- _SET EXERCISE A_: Express the entries that follow the Wicker Man post as a Markdown table with the columns Row and Line, one non-blank line per row. Leave out the pictures.

- _PROVIDED TEXT_:
....

Friday, 1 September 2017

The Wicker Man

Last night there was a rare treat on the tv, a showing of The Wicker Man film, on the Horror Channel.
     This is a film I have always loved, and apart from Edward Woodward's characters demise, burned alive in a giant wicker man figure, I've never understood why it was classed as a 'horror' movie.
     The rest of the film is a wonderful imagining of a Pagan community, where the Scottish islanders are brought up in their ancient beliefs, to understand the turning of the seasons, the old gods and old ways. The music and songs add enormously to the atmosphere of a community in harmony with each other and nature, with the jarring note being the christian virgin police sergeant, who cannot understand the beliefs, or sexuality openly expressed by all islanders.
    It was made in 1973 and is very much of its time, with naked girls dancing around a fire and singing 'Take the flame inside you, burn and burn below, fire burn and fire turn, make the baby grow.'
     The landlord's daughter, played by Brit Ekland with an obviously dubbed voice, is the epitome of female sexuality, and referred to as the goddess Aphrodite, by Lord Summerisle, a suave Christopher Lee.

....

- _EXERCISE INPUTS_:
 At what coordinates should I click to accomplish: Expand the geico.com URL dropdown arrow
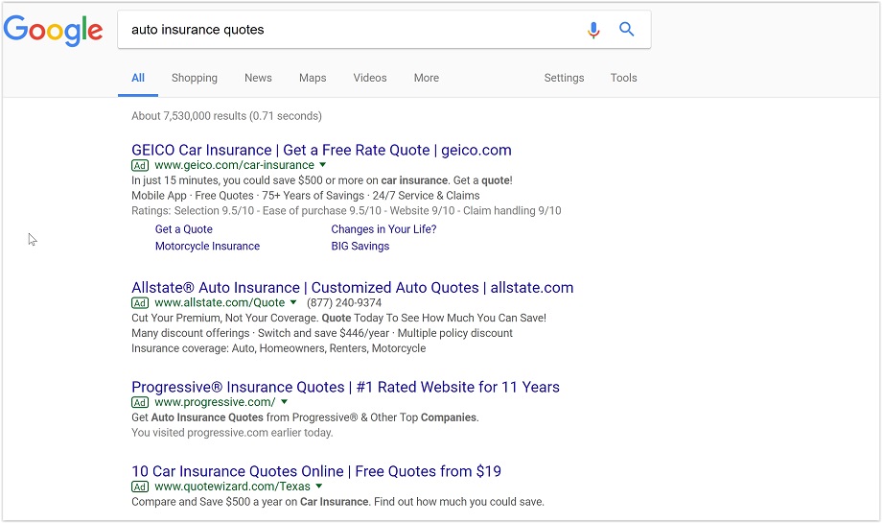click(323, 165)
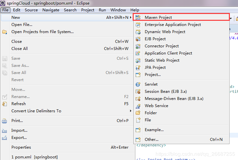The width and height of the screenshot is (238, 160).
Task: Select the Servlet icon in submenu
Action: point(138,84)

....

- _SET EXERCISE B_: Retype, word for word, the part of the Wicker Man post that opens with the words containing "The rest of" and closes with "by all islanders.".

- _FULL ANSWER A_:
| Row | Line |
|---|---|
| 1 |  At what coordinates should I click to accomplish: Expand the geico.com URL dropdown arrow |
| 2 | click(323, 165) |
| 3 | The width and height of the screenshot is (238, 160). |
| 4 | Task: Select the Servlet icon in submenu |
| 5 | Action: point(138,84) |

- _FULL ANSWER B_:
The rest of the film is a wonderful imagining of a Pagan community, where the Scottish islanders are brought up in their ancient beliefs, to understand the turning of the seasons, the old gods and old ways. The music and songs add enormously to the atmosphere of a community in harmony with each other and nature, with the jarring note being the christian virgin police sergeant, who cannot understand the beliefs, or sexuality openly expressed by all islanders.